Exercise goal. Render the material from its start through the line containing "Looking at the image, I should click on (36, 302)." as a Markdown table with two columns, Row and Line. Give each line a row number and omit blank lines.

-- Task material follows --

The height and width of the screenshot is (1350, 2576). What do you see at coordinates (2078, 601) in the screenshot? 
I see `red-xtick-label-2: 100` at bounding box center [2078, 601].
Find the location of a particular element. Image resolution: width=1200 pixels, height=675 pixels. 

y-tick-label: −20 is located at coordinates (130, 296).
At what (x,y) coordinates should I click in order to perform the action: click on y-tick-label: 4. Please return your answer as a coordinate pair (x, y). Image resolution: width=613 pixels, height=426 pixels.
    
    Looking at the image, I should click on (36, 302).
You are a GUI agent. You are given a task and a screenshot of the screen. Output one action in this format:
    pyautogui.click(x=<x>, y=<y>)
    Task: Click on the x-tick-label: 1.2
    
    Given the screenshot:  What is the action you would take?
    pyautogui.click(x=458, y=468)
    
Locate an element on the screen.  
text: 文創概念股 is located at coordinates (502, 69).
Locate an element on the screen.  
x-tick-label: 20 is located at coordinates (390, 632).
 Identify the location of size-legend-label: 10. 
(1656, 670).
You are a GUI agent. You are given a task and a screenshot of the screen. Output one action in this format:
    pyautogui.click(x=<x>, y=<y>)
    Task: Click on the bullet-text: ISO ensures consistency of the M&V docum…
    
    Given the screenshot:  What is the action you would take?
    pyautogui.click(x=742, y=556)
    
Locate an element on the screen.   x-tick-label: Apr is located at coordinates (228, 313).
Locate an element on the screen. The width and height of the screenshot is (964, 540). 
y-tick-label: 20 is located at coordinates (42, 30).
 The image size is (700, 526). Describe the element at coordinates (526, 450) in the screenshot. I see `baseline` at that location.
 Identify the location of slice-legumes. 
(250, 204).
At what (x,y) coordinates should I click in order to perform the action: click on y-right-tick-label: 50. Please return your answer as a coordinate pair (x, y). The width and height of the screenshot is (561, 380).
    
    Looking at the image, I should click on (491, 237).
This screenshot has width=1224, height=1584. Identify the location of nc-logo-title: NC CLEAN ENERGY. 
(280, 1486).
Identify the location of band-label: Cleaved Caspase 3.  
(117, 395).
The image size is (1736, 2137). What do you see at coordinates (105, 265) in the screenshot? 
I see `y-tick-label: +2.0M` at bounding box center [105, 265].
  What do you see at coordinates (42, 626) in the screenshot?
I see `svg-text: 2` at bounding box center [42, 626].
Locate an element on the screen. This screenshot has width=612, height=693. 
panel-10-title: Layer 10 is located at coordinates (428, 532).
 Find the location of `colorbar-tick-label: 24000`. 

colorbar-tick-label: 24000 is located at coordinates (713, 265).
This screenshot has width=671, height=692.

-- Task material concluded --

Reply.
| Row | Line |
|---|---|
| 1 | The height and width of the screenshot is (1350, 2576). What do you see at coordinates (2078, 601) in the screenshot?  |
| 2 | I see `red-xtick-label-2: 100` at bounding box center [2078, 601]. |
| 3 | Find the location of a particular element. Image resolution: width=1200 pixels, height=675 pixels.  |
| 4 | y-tick-label: −20 is located at coordinates (130, 296). |
| 5 | At what (x,y) coordinates should I click in order to perform the action: click on y-tick-label: 4. Please return your answer as a coordinate pair (x, y). Image resolution: width=613 pixels, height=426 pixels. |
| 6 |     Looking at the image, I should click on (36, 302). |